The Traditional Old Fashioned Cocktail
The Manliest Cocktail
Let’s talk about one of the great sources of contention in the world of spirits: the Old Fashioned. For more than a century it’s inspired ridicule, debate, judgment, and inebriation. How you make your Old Fashioned says more about you than most people would imagine; it separates the men from the boys and distinguishes those who know their whiskey and how to drink it.
There are now more variations to an Old Fashioned than one can keep straight, and often these have resulted in a fruity drink that betrays the quality whiskey you’ve used. Should you use a splash of soda or the juice from the cherry jar? A cube of sugar or simple syrup? How does one choose between tradition and innovation, and how can one decide which practices are best when taste is subjective?

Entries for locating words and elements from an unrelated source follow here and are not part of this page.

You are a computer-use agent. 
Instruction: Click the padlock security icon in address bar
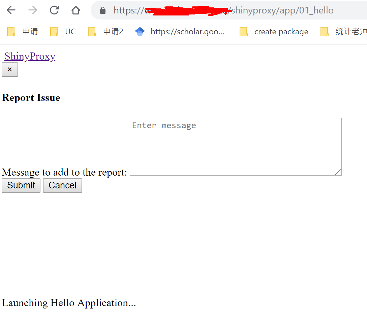coord(102,10)
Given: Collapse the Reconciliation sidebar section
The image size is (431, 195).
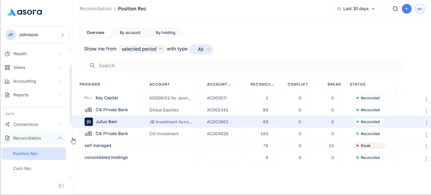Looking at the screenshot, I should coord(33,138).
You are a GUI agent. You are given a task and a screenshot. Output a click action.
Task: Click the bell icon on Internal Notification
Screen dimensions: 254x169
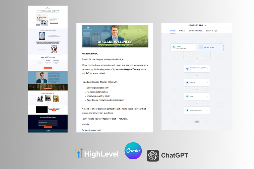click(x=187, y=110)
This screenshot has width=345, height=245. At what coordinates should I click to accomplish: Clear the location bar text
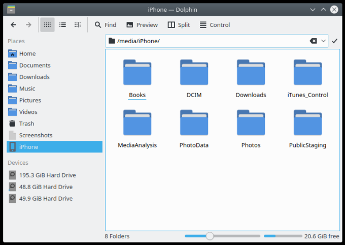[x=313, y=41]
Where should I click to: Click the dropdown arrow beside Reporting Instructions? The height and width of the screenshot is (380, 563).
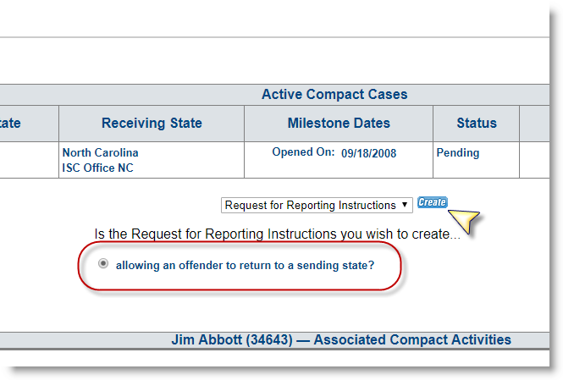pyautogui.click(x=406, y=205)
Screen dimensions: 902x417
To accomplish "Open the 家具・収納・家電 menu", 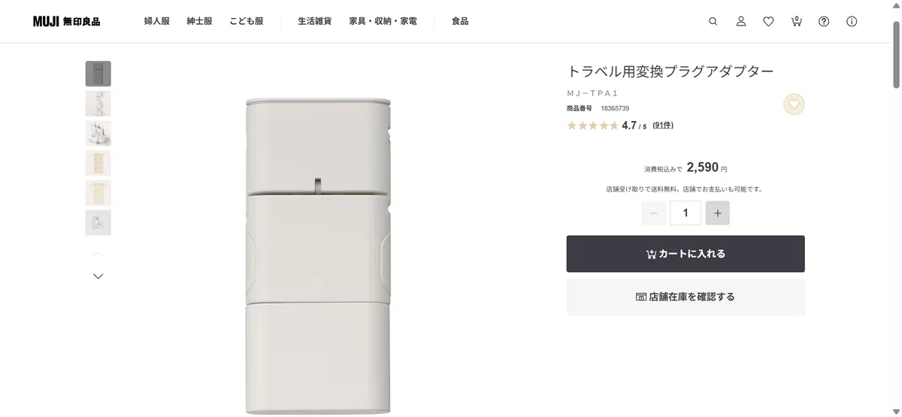I will [383, 22].
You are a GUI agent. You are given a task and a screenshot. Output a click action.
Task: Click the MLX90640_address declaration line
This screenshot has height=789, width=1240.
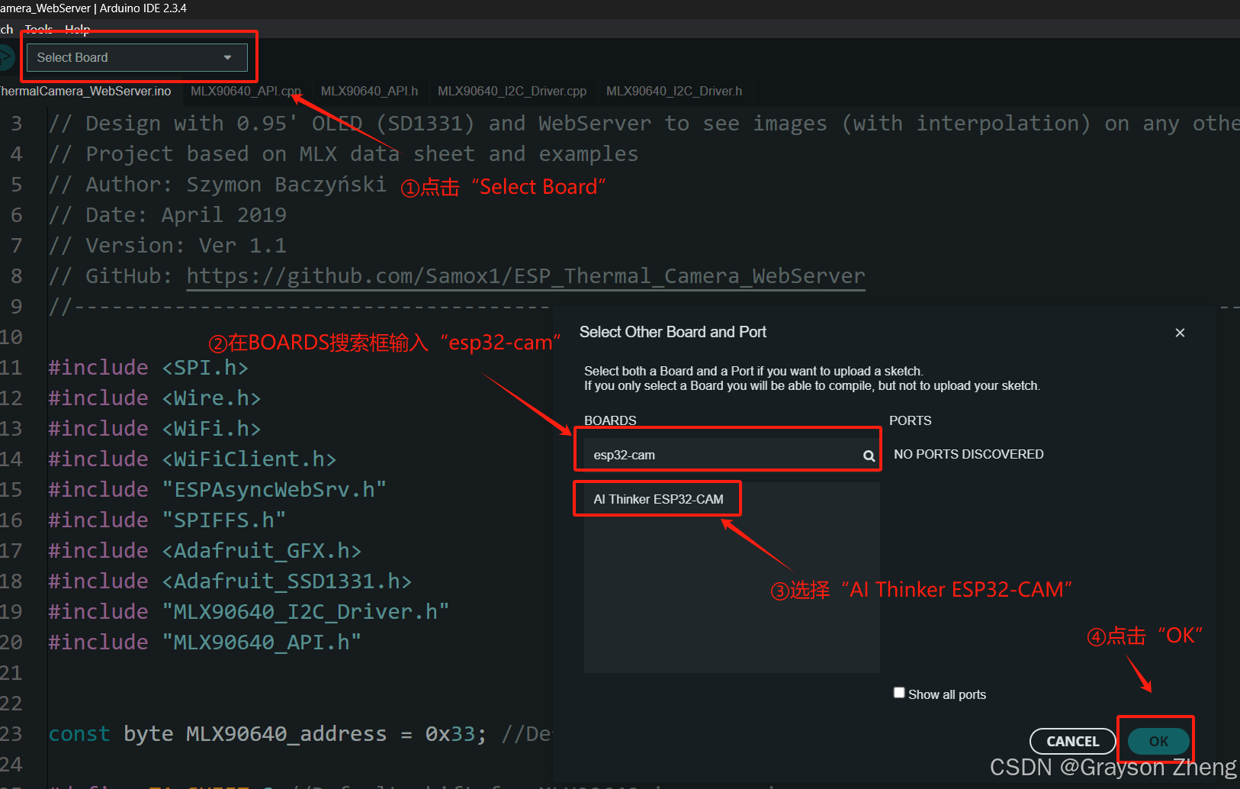[267, 734]
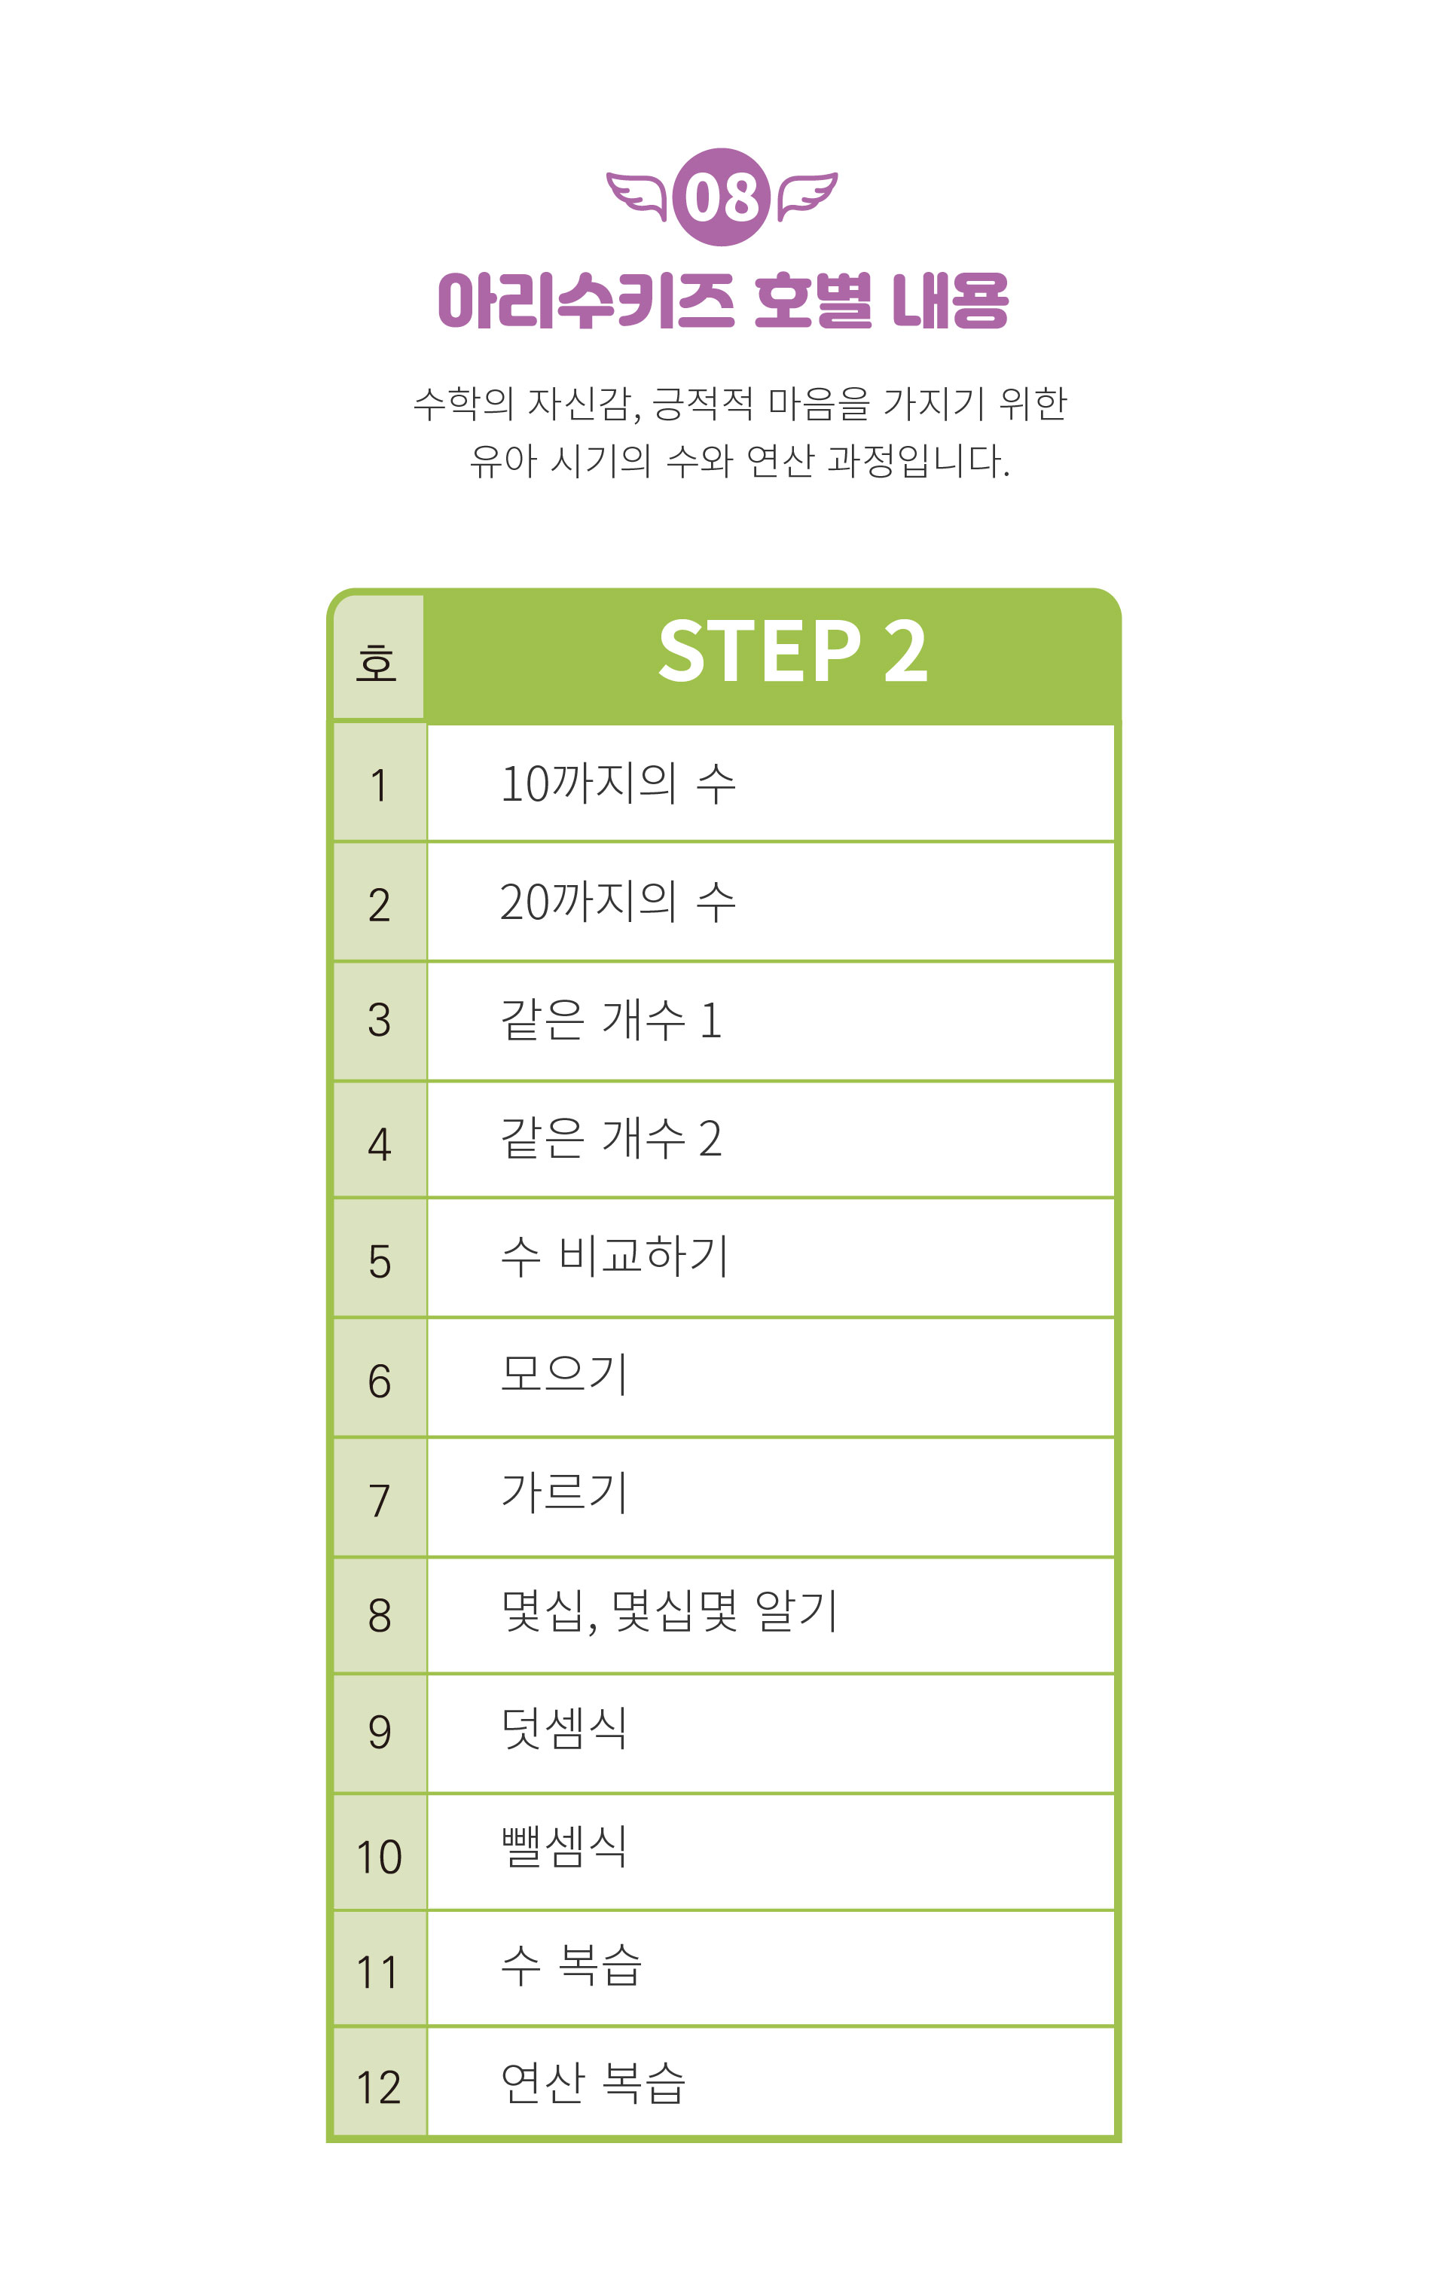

Throughout the early 1800’s the basic structure of the Old Fashioned began to rise to popularity, particularly in New York. Water, bitters, sugar, and a garnish were commonly being added to either whiskey, gin, or brandy. By the middle of the 19th century this concoction included absinthe, other liqueurs, and citrus creating a number of variations of the same basic cocktail. Rye and Bourbon were the most popular spirits used for these cocktails, and in the 1880’s there was a resurgence in popularity of the ‘old-fashioned’ recipe for the cocktail. It was around this time that there are first references to the name Old Fashioned for the cocktail.
The oldest published recipe for the Old Fashioned cocktail is in the 1885 book Modern American Drinks: How to Mix and Serve All Kinds of Cups and Drinks by George Kappeler. The book describes the recipe as:
Old Fashioned Whiskey Cocktail
● Dissolve a small lump of sugar with a little water in a whiskey-glass;
● add two dashes Angostura bitters,
● a small piece of ice, a piece of lemon-peel,
● one jigger (2oz.) whiskey.
● Mix with small bar-spoon and serve, leaving spoon in glass.
Nowadays, the best Old Fashioned you will find will closely resemble this recipe. It wasn’t until the mid 20th century that fruit snuck it’s way into the drink, and by the 1990’s your average bar was adding chunks of orange and lots of cherries. Sure, the fruity Old Fashioned still tastes fine if you’re comfortable ruining a perfectly good whiskey.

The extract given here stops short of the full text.